In fact, the conference has notified Michigan that it could take disciplinary action against the school, according to reports by multiple outlets. The Big Ten reportedly has the authority to discipline a member school through its sportsmanship policy.
Michigan has until Wednesday to respond to the notice of potential discipline. If the Big Ten does punish Michigan, including a potential suspension of head coach Jim Harbaugh, the school is expected to push back through legal means, according to multiple outlets, including ESPN.
Meanwhile, athletic director Warde Manuel said on Monday that he will not travel to Texas to take part in College Football Playoff selection committee meetings on Tuesday.
“I will not travel to our weekly meeting in Dallas but instead will stay in Ann Arbor, attending to important matters regarding the ongoing investigation into our football program,” Manuel’s statement read, according to ESPN. “I look forward to being back in the room with my fellow committee members next week and every week through the end of the season.”
Earlier on Monday, The Associated Press reported that a former employee at a rival Big Ten football program said it was his job to steal signs, and that he was given details from multiple league schools to compile a spreadsheet of Michigan’s play-calling signals used last year, further complicating things.
The employee said he recently shared the documents, which showed the Wolverines’ signs and corresponding plays — as well as screenshots of text-message exchanges with staffers at other Big Ten schools — with Michigan. He spoke with The Associated Press on condition of anonymity because he feared the disclosures could impact his coaching career.
Michigan shared the documents from the former Big Ten football program staffer and related content with the Big Ten on Friday, according to a person familiar with the situation speaking on condition of anonymity because they weren’t authorized to share the details.
On the same day, school President Santa Ono and athletic director Warde Manuel met with Big Ten Commissioner Tony Petitti.
The conference gave the school until early this week to respond to allegations and evidence it was presented, another person with knowledge of the situation said. The person spoke to the AP on condition of anonymity because the Big Ten was not making its dealings with Michigan public.
Petitti met by video call with Big Ten coaches and athletic directors last week, and they talked about possible punishments for Michigan, focusing on a potential suspension of Harbaugh and other coaches.
Ono sent an email to Petitti, imploring the conference to wait for results of the NCAA investigation before potentially taking action against the program. Big Ten coaches have called for some kind of immediate punishment, but the league, according to Ono, has not begun its own investigation.
“We are aware that other representatives of the Big Ten are demanding that you take action now, before any meaningful investigation and full consideration of all the evidence,” Ono wrote to Petitti. “And we both know it is not what any other member would want if allegations were raised against their people or programs.”

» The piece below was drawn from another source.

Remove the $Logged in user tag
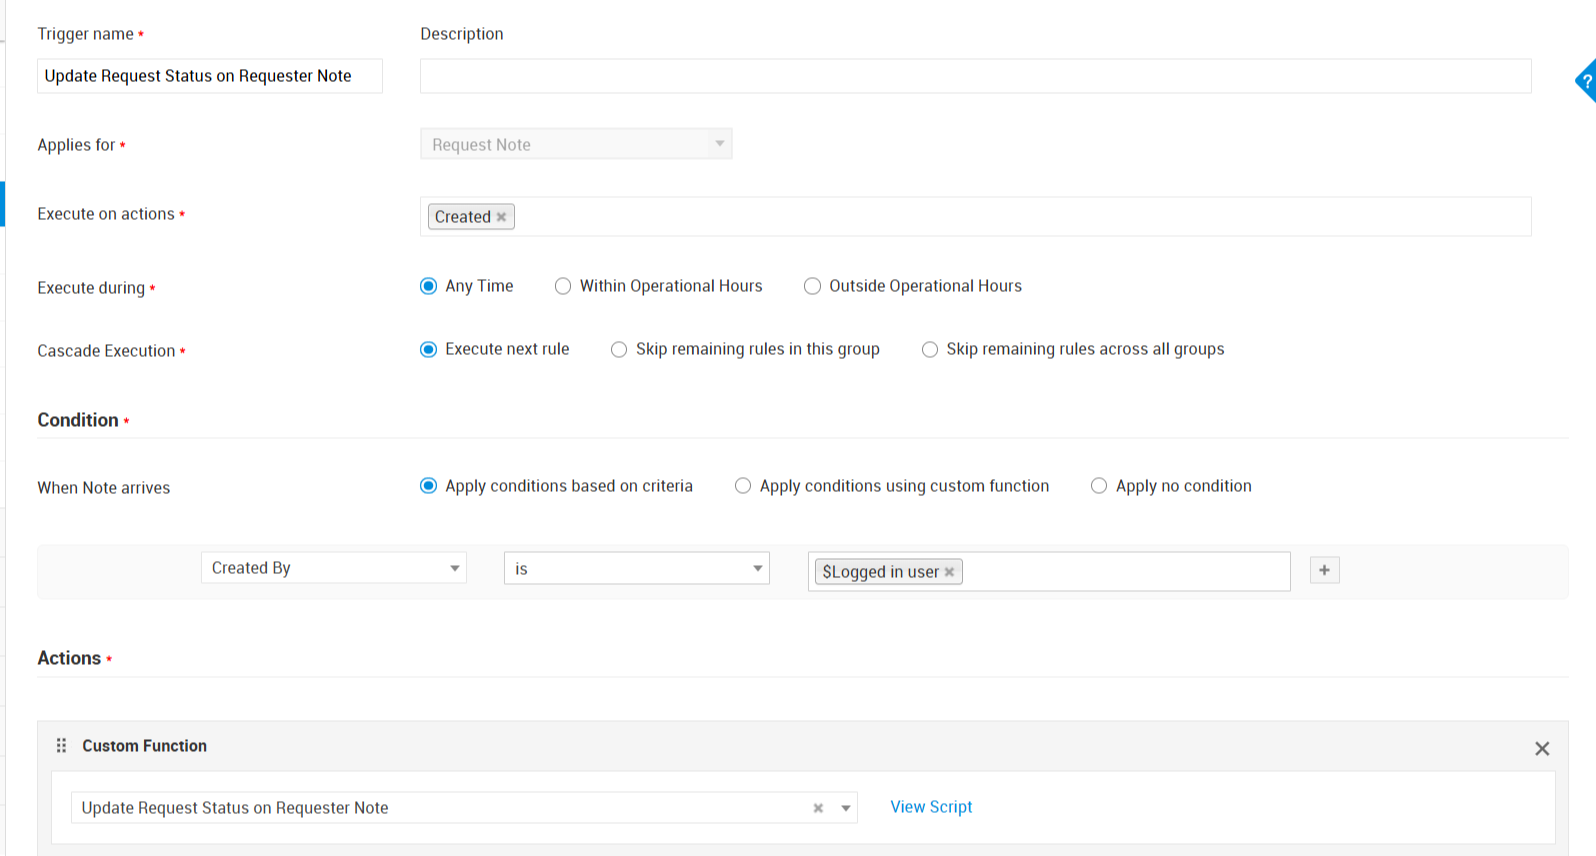This screenshot has height=856, width=1596. point(949,572)
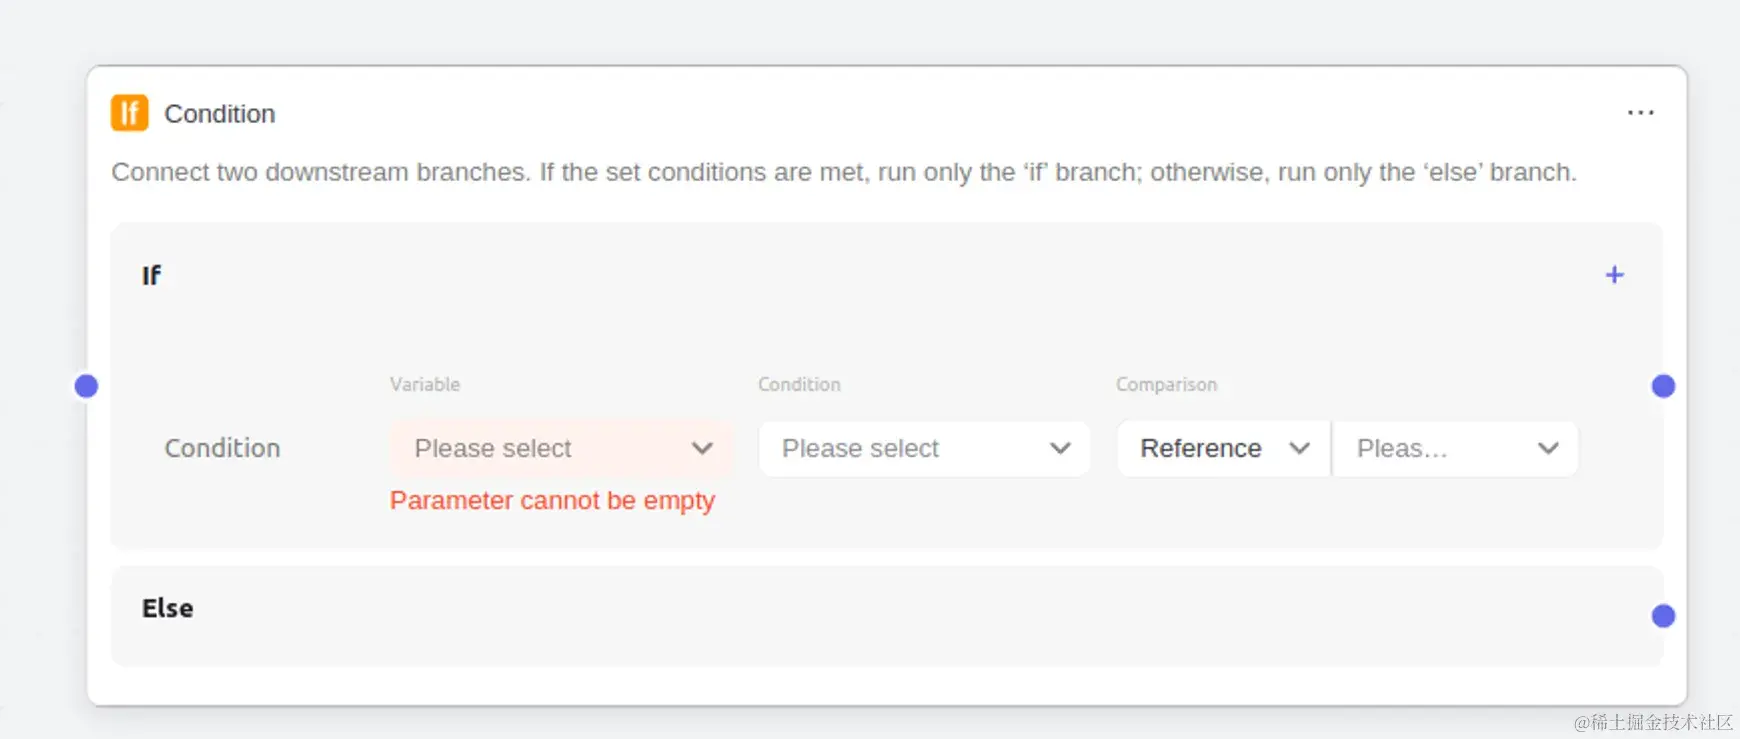
Task: Click the Condition row label
Action: click(x=222, y=448)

The NCAA doesn’t outlaw sign-stealing, but it has rules against in-person scouting, and some of the allegations against Michigan suggest an organized and well-funded approach. Harbaugh has denied any knowledge of the scheme and the school says it is cooperating with the NCAA.

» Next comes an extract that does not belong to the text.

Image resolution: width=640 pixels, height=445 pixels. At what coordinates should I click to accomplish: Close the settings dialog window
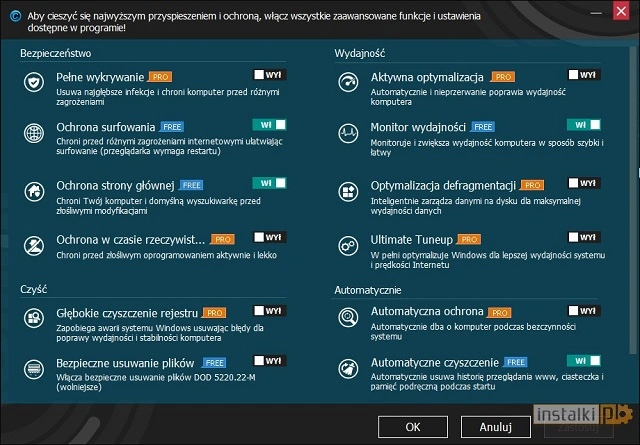(x=624, y=17)
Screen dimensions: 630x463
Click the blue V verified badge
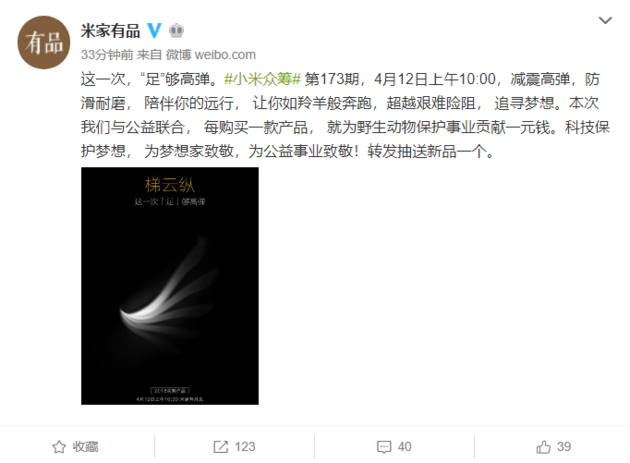point(154,31)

Last week, Michigan employee Connor Stalions resigned two weeks after he was suspended by Michigan. Stalions’ attorney said his client did not want to be a distraction for the team.
Stalions said, via his attorney, that to his knowledge none of the Michigan coaches told anyone to break rules or were aware of improper conduct when it came to advance scouting. Harbaugh served a three-game, university-imposed suspension earlier this season for an unrelated and still unresolved NCAA violations case tied to recruiting.
The Associated Press contributed to this story.